While Europe as a whole may be a target market for tourism, that does not reflect in the current flight schedules. KLIA has 95 non-stop passenger destinations in Asia Pacific but just three in Europe (London, Amsterdam and Istanbul). There have been attempts to operate others, such as a Malaysia Airlines service to Manchester over a decade ago which was targeted at sixth freedom flight opportunities to Australasia from the UK and Malaysian sporting fans visits to soccer matches in the North of England, but without success.

Malaysia Airlines (MAS) and AirAsia X's dominance of long-haul services out of KLIA may be a hindrance to its touristic targets.
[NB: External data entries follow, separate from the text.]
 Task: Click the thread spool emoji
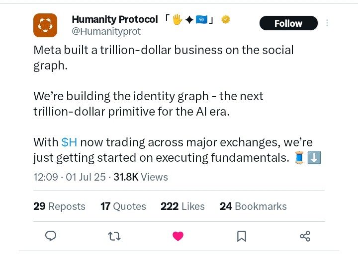click(x=299, y=158)
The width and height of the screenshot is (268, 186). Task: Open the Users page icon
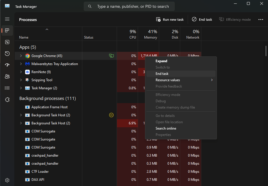(7, 77)
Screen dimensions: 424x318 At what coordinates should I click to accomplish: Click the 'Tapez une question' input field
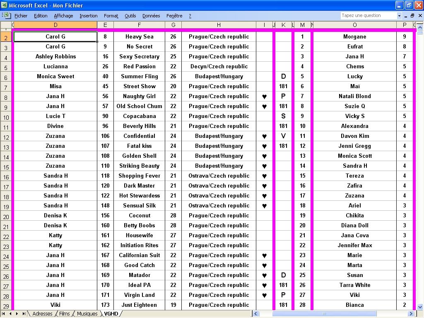tap(368, 16)
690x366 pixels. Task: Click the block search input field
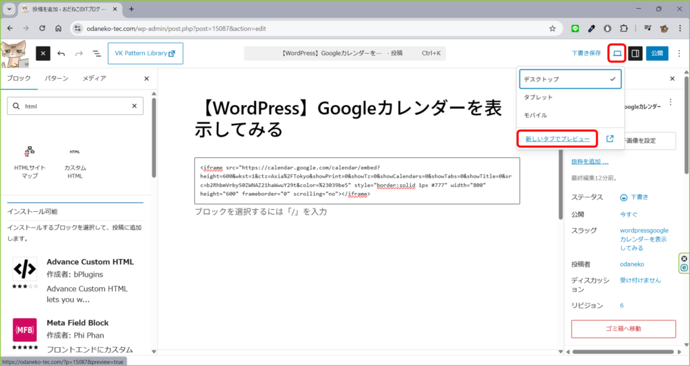tap(74, 106)
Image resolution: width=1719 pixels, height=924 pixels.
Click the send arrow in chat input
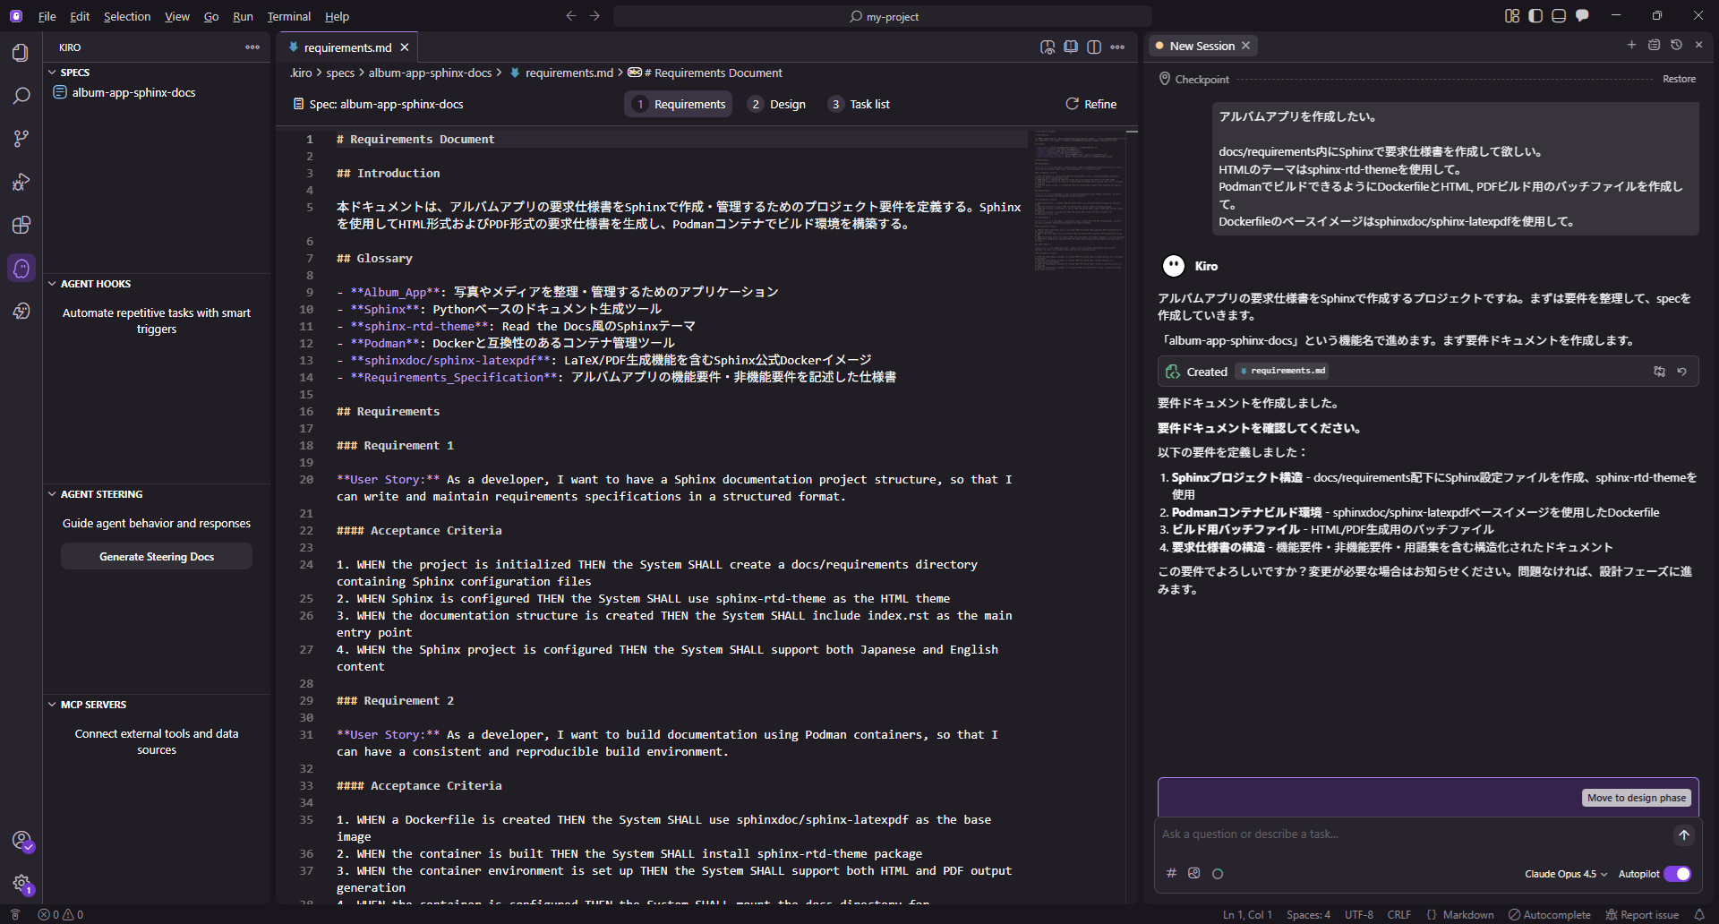(x=1683, y=834)
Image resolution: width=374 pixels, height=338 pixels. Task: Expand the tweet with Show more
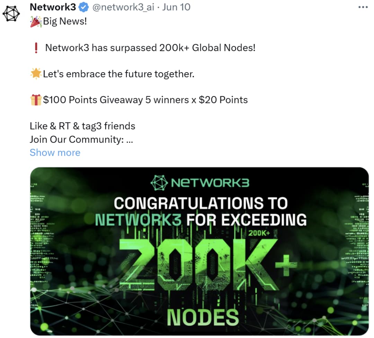(55, 152)
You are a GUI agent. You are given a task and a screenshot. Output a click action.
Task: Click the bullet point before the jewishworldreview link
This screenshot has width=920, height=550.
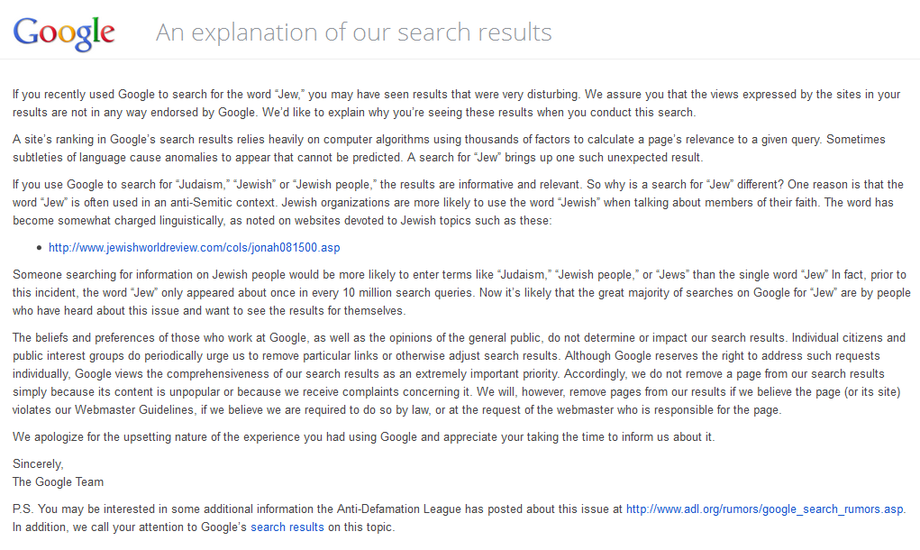(x=39, y=248)
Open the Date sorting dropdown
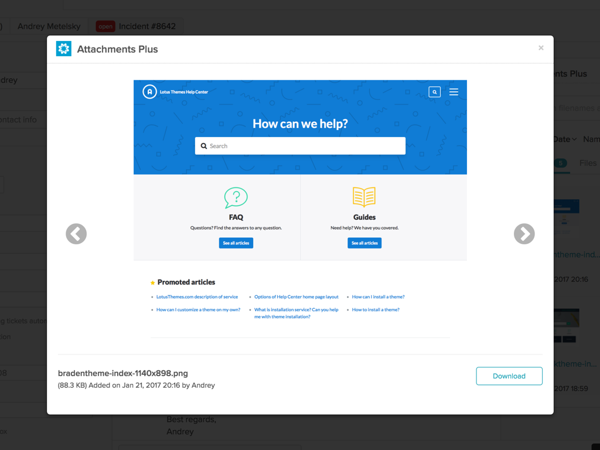Image resolution: width=600 pixels, height=450 pixels. point(564,139)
Currently, MAS has 22.2% of all seat capacity and Air Asia X has 9.7%. Neither shows much propensity to be inventive with new long-haul routes westbound though that could change in AirAsia X's case with the progressive arrival of 66 A330-900neo and 10 A350-900 XWBs.

Western airlines such as Norwegian could serve KLIA from European cities. In its various guises it already flies to Bangkok and Singapore. The commencement of services to an airport which has an almost tailor-made terminal for low-cost, long-haul services would be quite a coup for MAHB.
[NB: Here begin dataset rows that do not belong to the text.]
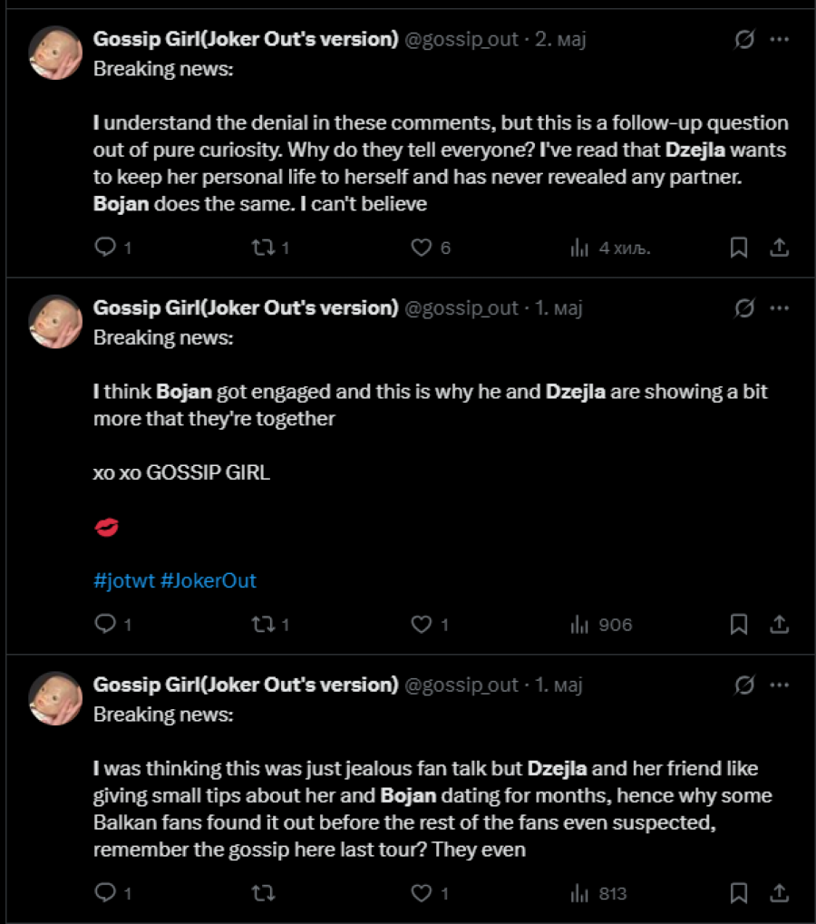Open more options on last tweet
This screenshot has height=924, width=816.
click(779, 685)
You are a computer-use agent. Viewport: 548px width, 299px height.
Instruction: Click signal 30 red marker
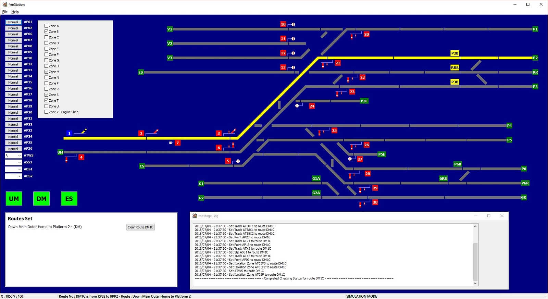(375, 202)
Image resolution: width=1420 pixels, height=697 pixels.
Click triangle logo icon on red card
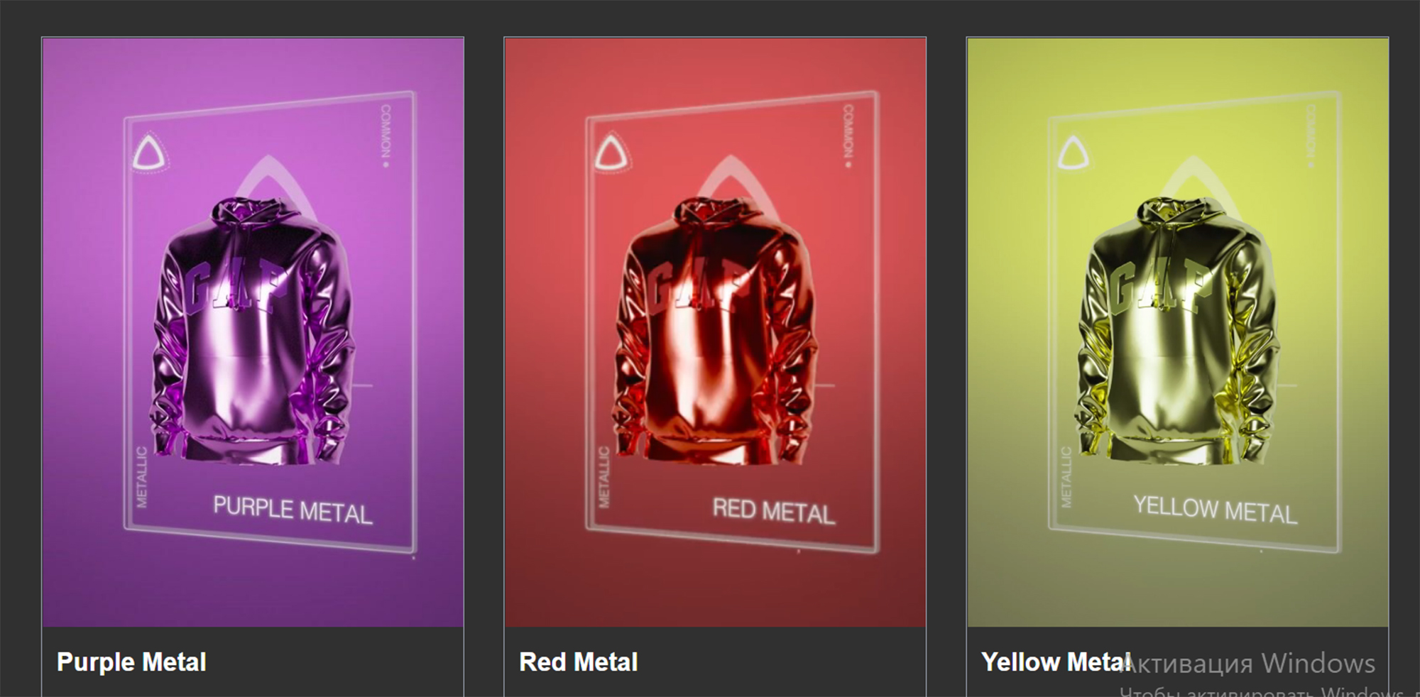(x=611, y=153)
CHART - LCCs just dominate out of KLIA with a 52.6% share of departure capacity; AirAsia leads the way in terms of airline share ahead of national carrier Malaysia AirlinesSource: CAPA - Centre for Aviation and OAG (data: w/c 07-May-2018)

The huge influx of 'tourists' into Malaysia (many of whom will do so via other means of transport of course as there are rail services and good roads, and many will be there for business reasons) is reflected in the enormous number of flights between KLIA and Singapore's Changi Airport. It is in fact the world's busiest air route.
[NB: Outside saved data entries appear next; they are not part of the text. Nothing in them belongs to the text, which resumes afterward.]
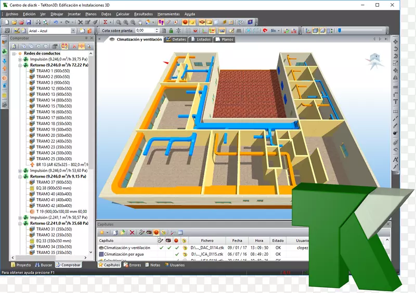
Task: Expand the Impulsión 39,75 Pa tree node
Action: (20, 59)
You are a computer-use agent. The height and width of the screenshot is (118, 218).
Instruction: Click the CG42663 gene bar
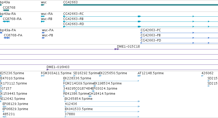click(x=141, y=5)
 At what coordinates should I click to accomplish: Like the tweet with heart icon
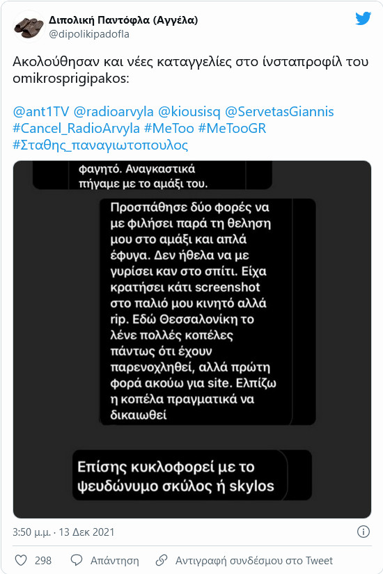coord(21,560)
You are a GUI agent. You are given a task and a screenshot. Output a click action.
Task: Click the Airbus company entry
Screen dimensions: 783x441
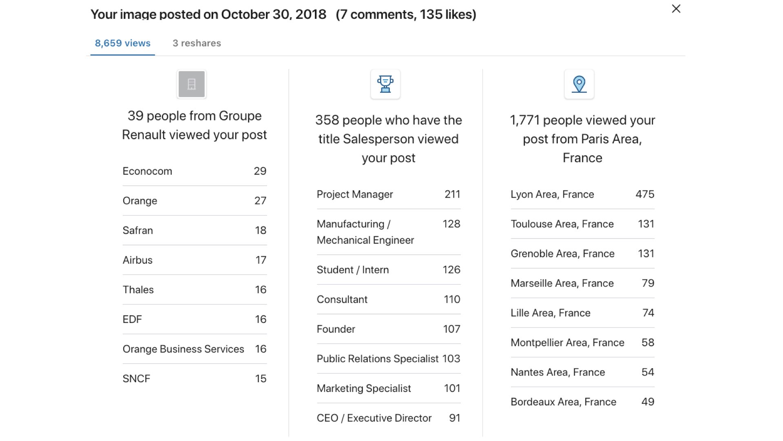tap(195, 260)
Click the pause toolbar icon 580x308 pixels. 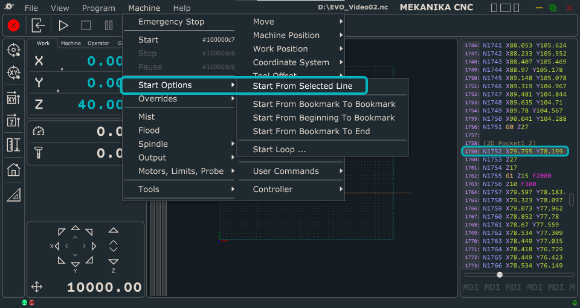coord(109,25)
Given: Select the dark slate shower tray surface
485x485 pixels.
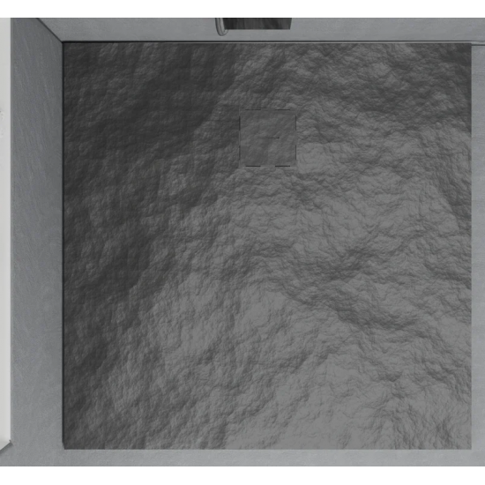Looking at the screenshot, I should [x=267, y=246].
Recently it was revealed that of the world's 20 busiest international air routes, 14 of them operate to, from, or within Asia, including the top seven. Many of those routes have strong competition, with an average of seven carriers operating on them, compared to an average of three in North America and Europe. The most interesting statistic is that those routes each have an average of over 35 daily scheduled frequencies and in the case of the busiest one between KLIA and Singapore it is 84.

MAHB, which also has considerable foreign airport interests - though it does tend to trade them on frequently (Hyderabad and Male airports so far in 2018, possibly Istanbul's Sabiha Gökçen to come) seems to be putting its eggs increasingly into one basket, despite recently claiming to be looking hard at airports in India. That basket is KLIA. At the end of Apr-2018 MAHB's CFO confirmed plans to double KLIA's capacity from 75 million to 150 million passengers per annum in the next 10 to 20 years, which would put it, in today's terms, into the top five globally as measured by annual capacity.

In the interim, according to the CAPA Airport Construction Database, there are projects being undertaken or envisaged related to terminal development, a new runway, control tower and airport city developments including a digital free-trade zone, to the value of USD1.3 billion.

So while KLIA rarely makes the headlines in the way some of its better-known rivals do, it actually occupies a position of greater gravitas in the overall scheme of things than it is given credit for.